§ **Materials provided**:
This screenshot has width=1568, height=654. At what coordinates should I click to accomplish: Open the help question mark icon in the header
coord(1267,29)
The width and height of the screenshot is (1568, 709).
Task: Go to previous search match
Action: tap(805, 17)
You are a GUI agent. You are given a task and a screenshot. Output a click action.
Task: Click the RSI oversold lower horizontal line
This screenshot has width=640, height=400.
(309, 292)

--

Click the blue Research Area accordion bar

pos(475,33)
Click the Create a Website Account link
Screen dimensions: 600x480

§ **Work request**: Print exactly the lines above, between the one holding "Click the Create a Website Account link" and the one holding "Screen dimensions: 600x480", inclusive, and nothing besides.

§ **Solution below**:
Click the Create a Website Account link
Screen dimensions: 600x480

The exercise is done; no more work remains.